研究課題
マウスiPS細胞から樹状細胞を誘導する方法の効率化についての実験をおこなった。また、樹状細胞だけでなく、腫瘍を直接攻撃するエフェクター細胞としてのマクロファージをiPS細胞あるいはES細胞から誘導する実験も行った。一方、腫瘍抗原探索については、KIF20Aが悪性黒色腫において高発現し、その発現がtumor thicknessと相関すること、またKIF20Aを発現する悪性黒色腫患者のほうが、無再発生存期間が短いことなどを見出した。(論文投稿中)一方、悪性黒色腫における新規血清マーカーの探索として、EGFRやgas6に注目し、その濃度を測定した。その値と臨床症状について解析し、有用なマーカーになりうることを見出した。(論文投稿中)また、血清中のmicroRNA-221が悪性黒色腫患者にといて上昇していることを、前年度までに報告したが、さらに解析をすすめたところ、microRNA-222, 182, 137についても、上昇していることを見出した。しかし、それぞれのmicroRNAごとに、臨床プロファイルとの相関は異なり、それぞれのステージごとでの癌の進展に寄与する役割が違うことが示唆された。(論文作成中)
3: やや遅れている
マウスiPS細胞の樹状細胞への分化誘導が当初考えていたよりも困難で、試行錯誤をおこなっている。また発現ベクターを用いた遺伝子導入およびそのクローニングも計画より遅れている。

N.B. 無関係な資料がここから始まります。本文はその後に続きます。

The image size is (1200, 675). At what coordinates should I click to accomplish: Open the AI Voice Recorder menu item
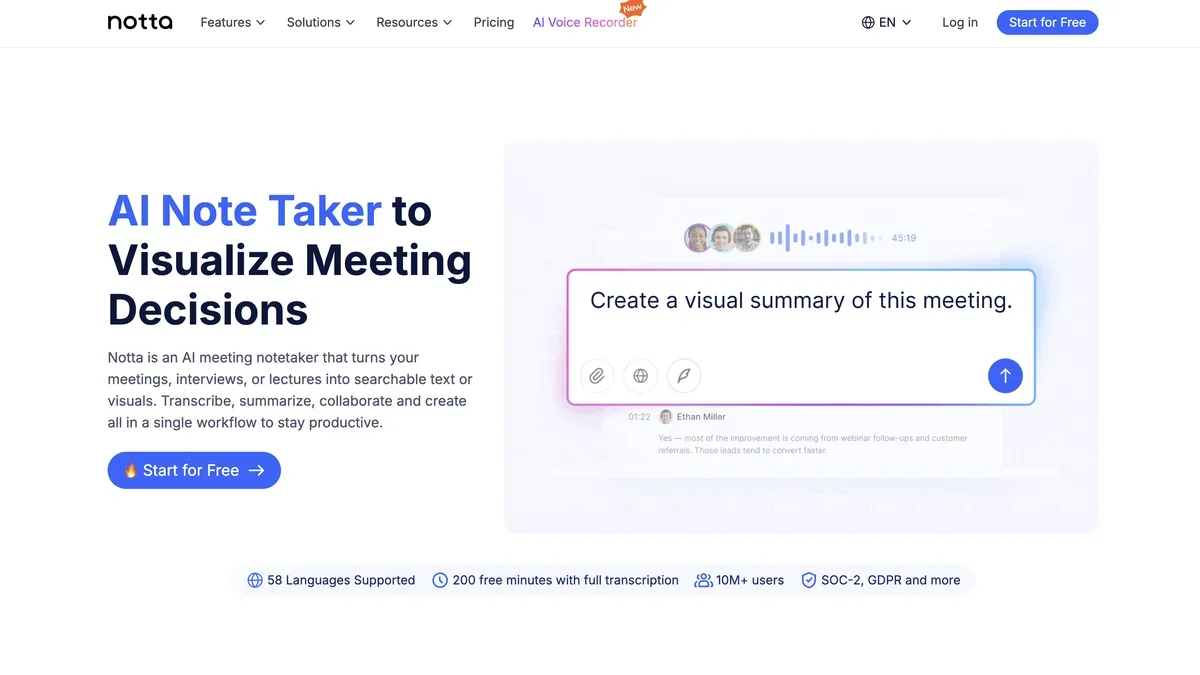pyautogui.click(x=585, y=22)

今後は、マウスiPS細胞にこだわらず、まずは多能性幹細胞のモデルとしてマウスES細胞を用いた研究にシフトしていくことも検討している。またさらに実際的な研究とするために、ヒトのiPS細胞を用いる実験系も計画している。
マウスおよびヒトのiPS細胞に抗腫瘍効果をもたせた樹状細胞およびマクロファージを作成するとともに、その抗腫瘍効果を確認するための、in vivoモデルの構築を行なう。これまでは、マウスの悪性黒色腫をマウスに接種するモデルで実験を行ってきたが、より実際的なモデルとするために、ヌードマウスあるいは、SCIDマウスに、ヒト由来の悪性黒色腫を皮下接種あるいは、腹膜播種させるモデルの構築を目指す。その際、ヒト由来悪性黒色腫には当初の計画通り、ルシフェラーゼをレポーターとして遺伝子導入するが、最近、熊本大学動物実験施設に、in vivoで、マウスを生かしたままルシフェラーゼを計測できるNightOWLが導入されので、より詳細で実際の臨床に近い計測ができるようになると考えている。一方、新規腫瘍抗原、新規マーカーの探索も引き続き平行して行なう。